ENTROPY & OTHER COSMIC DANGERS

*As the Universe expands it gets colder and colder – the Universe’s finite amount of energy gets spread around in an ever increasing volume. Further, heat spreads from areas of warmth to areas of coolness thus ultimately making everything a uniform temperature – a concept known as entropy whereas a high state of order (hot areas and cold areas) turns into a lower state of order (temperature uniformity).

*How does Heaven shelter itself from entropy – the second law of thermodynamics? When all the stars in the Universe have all exhausted their fuel supplies and the temperature of the cosmos just hovers above, just a tiny fraction of a degree above absolute zero, how does Heaven cope from the Big Freeze and shield itself from this and for how long can Heaven keep itself isolated?

*Heaven must have some sort of ‘force field’ to protect it as the Universe sinks ever lower in temperature. (Hell need not worry quite as much as it obviously has a lot of energy storage, supply and reserves in stock!)

*Heaven, being a part of the cosmos (it’s around somewhere), needs to shield itself not only from entropy but other cosmic catastrophes. Heaven may have a force field to shield it from gamma-ray bursts and other deadly radiations (wouldn’t you just love to hear God say “Increase power to the shields, Scotty”) but no amount of shielding will stop it going down a Black Hole gurgler, so you’d better hope Heaven has a good helmsman and sensors!

→ PROMPT: Continue the piece on entropy and the cosmic dangers Heaven must guard against, picking up after its last paragraph.

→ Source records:
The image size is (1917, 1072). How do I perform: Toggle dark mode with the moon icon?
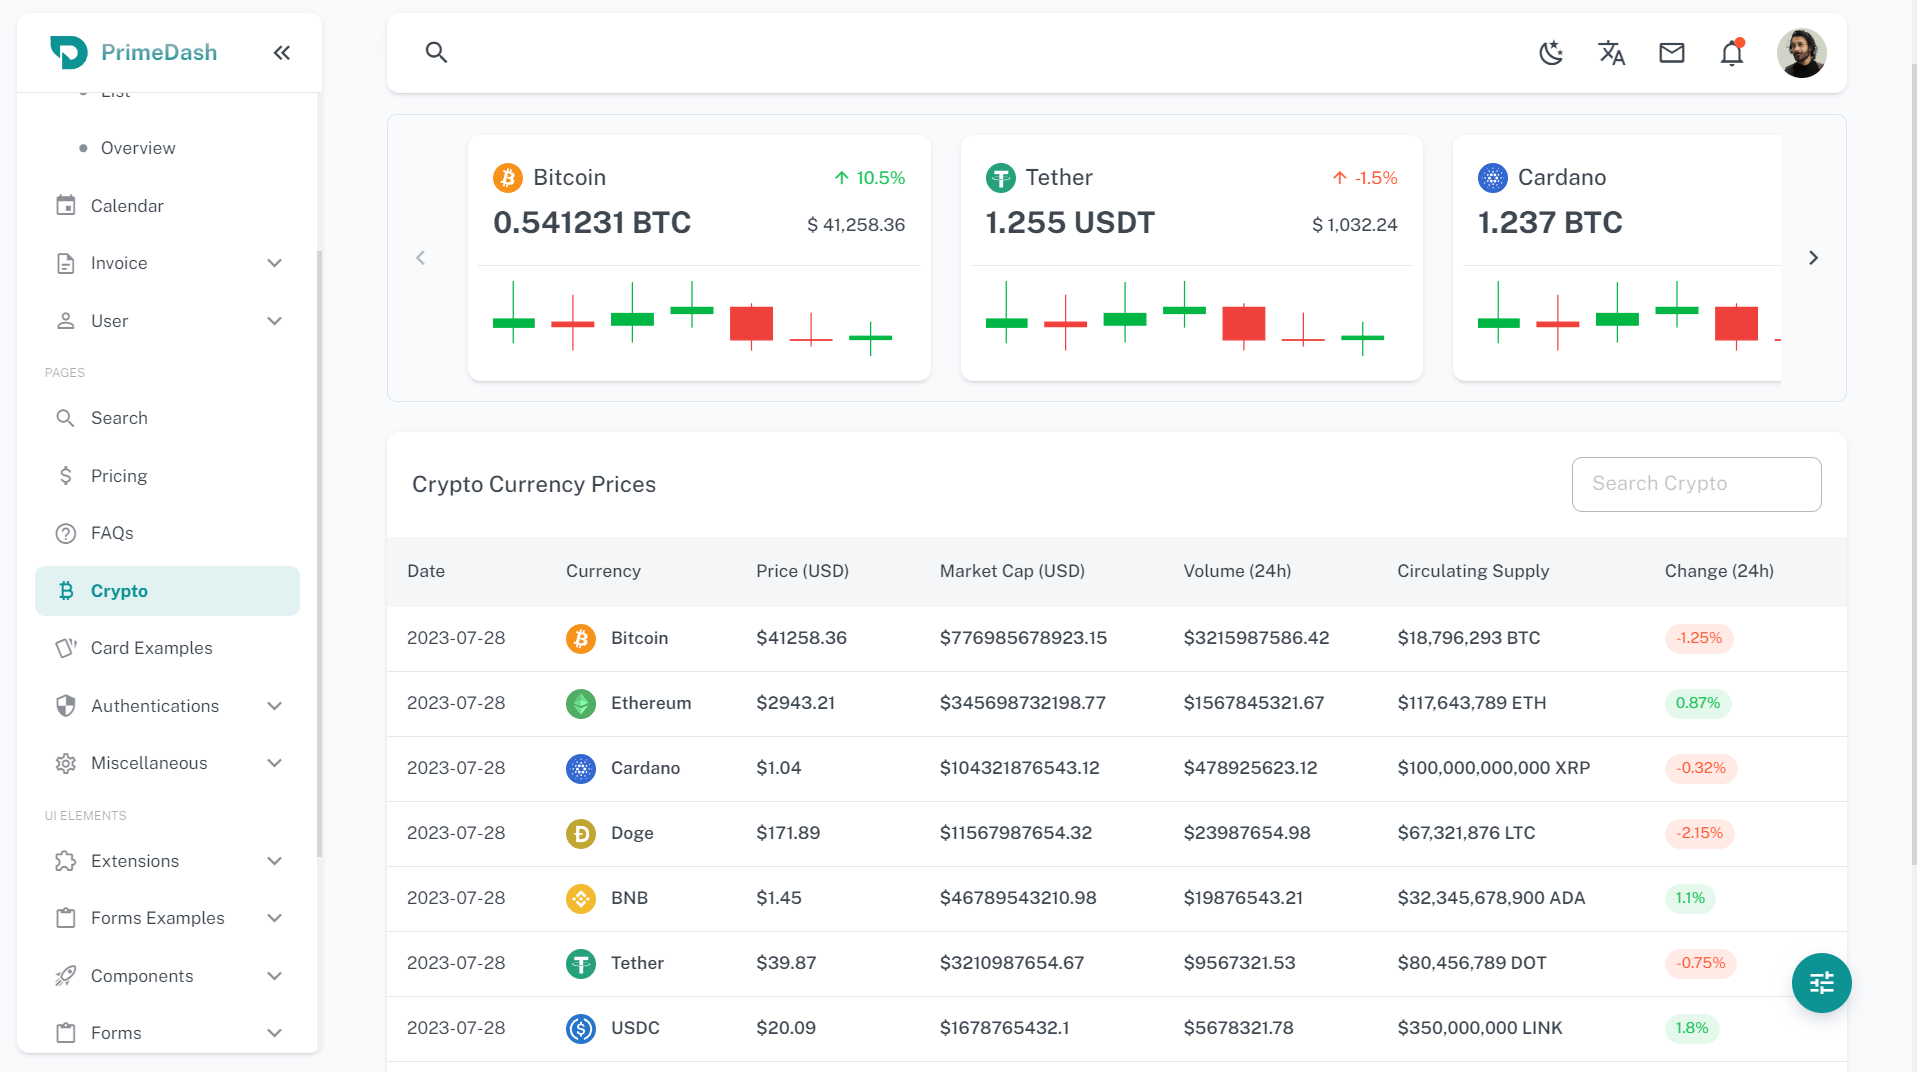pyautogui.click(x=1551, y=53)
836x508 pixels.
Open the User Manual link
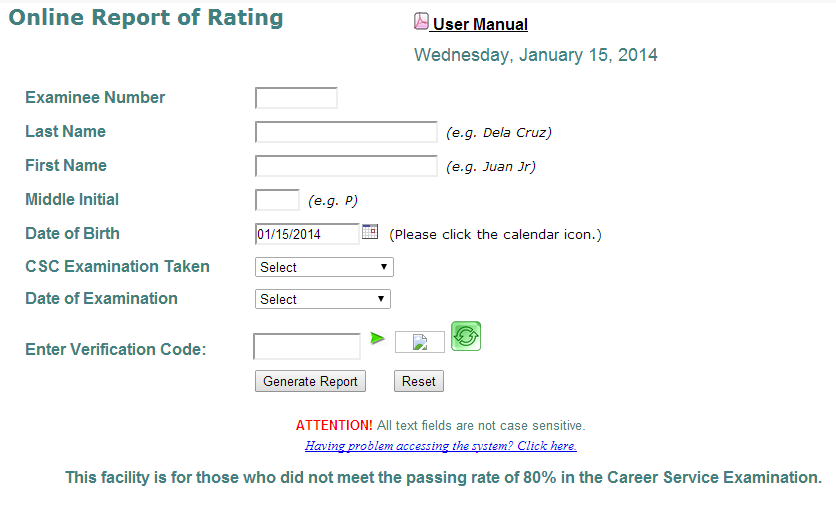pyautogui.click(x=480, y=25)
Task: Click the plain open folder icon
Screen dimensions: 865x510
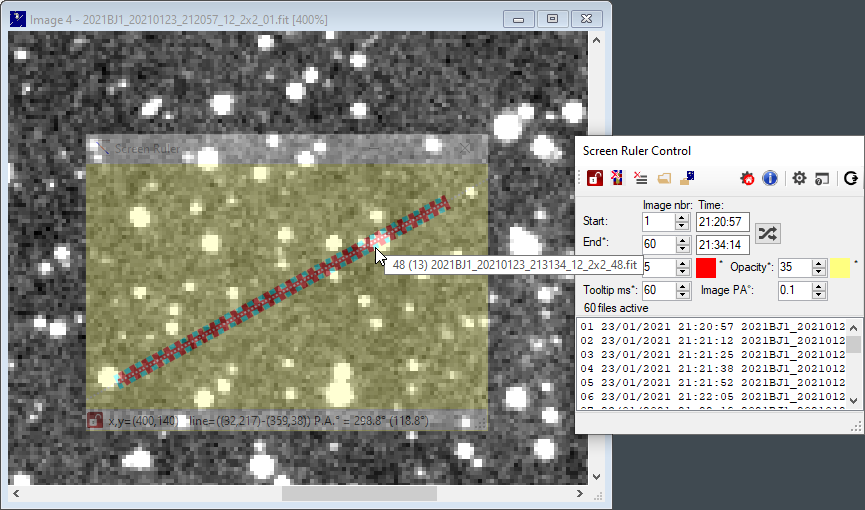Action: click(x=663, y=178)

→ EXERCISE RESULT:
ALTERNATIVE ONE

*One solution is that Heaven and the afterlife aren’t physical at all, but somehow ghostly in the extreme or nebulous or without actual form or substance. The problem there, just like with that soul with no mass, is that no physical presence means no matter, therefore no chemistry and physics is possible. In short, if there’s no matter, there’s no energy. It’s hard to conceive of existence of any kind that doesn’t involve the transfer of energy. For one thing, all your five senses would be inoperative. What kind of afterlife would it be if you couldn’t see, if there were no sound, if you couldn’t touch and feel anything. All this requires physics and chemistry and the transfer of energy.

ALTERNATIVE TWO

*There is no Heaven (or Hell for that matter); no afterlife, no resurrected bodies, no ghosts and no soul. Cosmologists will have to continue to rely on traditional methods to figure out the ultimate fate of the Universe.

CONCLUSION

*Any Biblical promises of eternal life are simply pie-in-the-sky and cannot be a believable scenario by any critical or rational person. Thus, the fate-of-the-Universe question is still up for grabs, or in limbo land, though, irrespective of Biblical claims, just based on current scientific (not Biblical) evidence, any sane person would in fact put their money on infinity and not on the Big Crunch.